Some incoherent thoughts on fitting in

May 11 2016 Published by under Academia, blogging, meeting, new job, role models, science

Last week I went to a conference with nearly 100% medical doctors. It was interesting, but also weird to go somewhere where it was so obvious that I did not fit in. I was there as a scientist, to learn how doctors look at things and what is important to them in treating patients*. It really made me think about how you fit in somewhere. It made me think about Doctor_PMS's post about how to fit into science Twitter when you're no longer a scientist and it made me think of nicoleandmaggie's recent post on who you are online compared to IRL. And I've started this blog post a couple times trying to put my own thoughts on paper but they are just too incoherent to press the publish button. So I'll just leave you with this (very broad) question: Do you feel like you fit in where you are (online or offline)?

 

*this was a very good learning experience and I can highly recommend it to academic scientists too. Some meetings already provide this mix of clinical and preclinical people of course.

13 responses so far

  • drugmonkey says:

    No

  • ampanmdagaba says:

    Only dead people can fit ideally (can be retrofitted); real live people are always problematic one way or another, and that's a good thing!

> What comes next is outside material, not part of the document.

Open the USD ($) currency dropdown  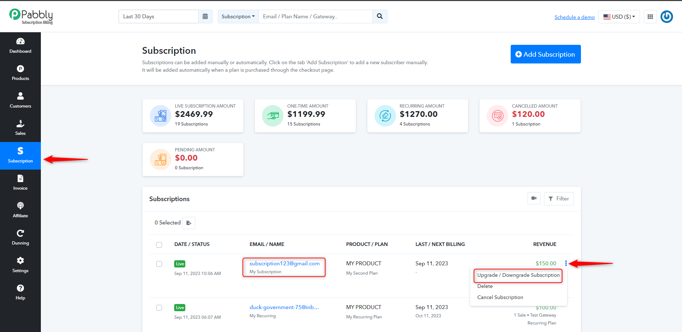[619, 16]
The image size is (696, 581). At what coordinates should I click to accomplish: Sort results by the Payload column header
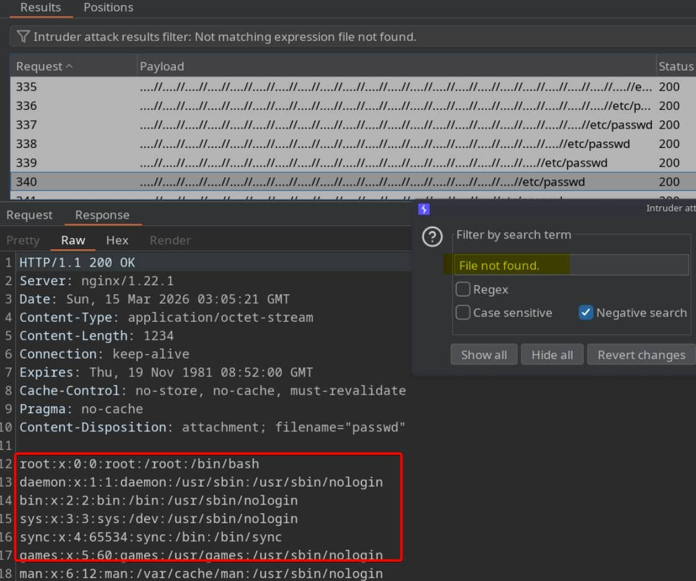(x=162, y=66)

    • babyattachmode says:

      Ha! I agree that it can be good not to always fit in. It just feels much more comfortable...

  • potnia theron says:

    One of the best thing about getting old: no more fucks to give about fitting in.

  • becca says:

    I was talking to a healthcare provider the other day about my job and she asked "you really don't feel you fit in there, do you?". I was surprised, because I've never felt like I fit in at a job. Some places that's been painful, some places just a bit awkward, but pretty universal. When I was younger it was more tied up in Imposter Syndrome, but it's there in other contexts too.
    There was a study out recently about teaching people dance moves to go with particular music, then putting them on a dance floor wearing headphones. People who danced the same dance as those around them had higher pain tolerance in a subsequent test (different dancing produced no effect or perhaps slightly sensitized to pain). I think this should be nicknamed the Zumba effect. While I still agree with my adolescent self that conformity has its hazards, I can't deny it feels good sometimes.

    • babyattachmode says:

      Yes it does. Does the HCP's remark make you reconsider your job or do you feel okay where you are? Or does it need more time to feel like you fit in?

  • Thanks for the link!

    And as for fitting in, sometimes yes, sometimes no.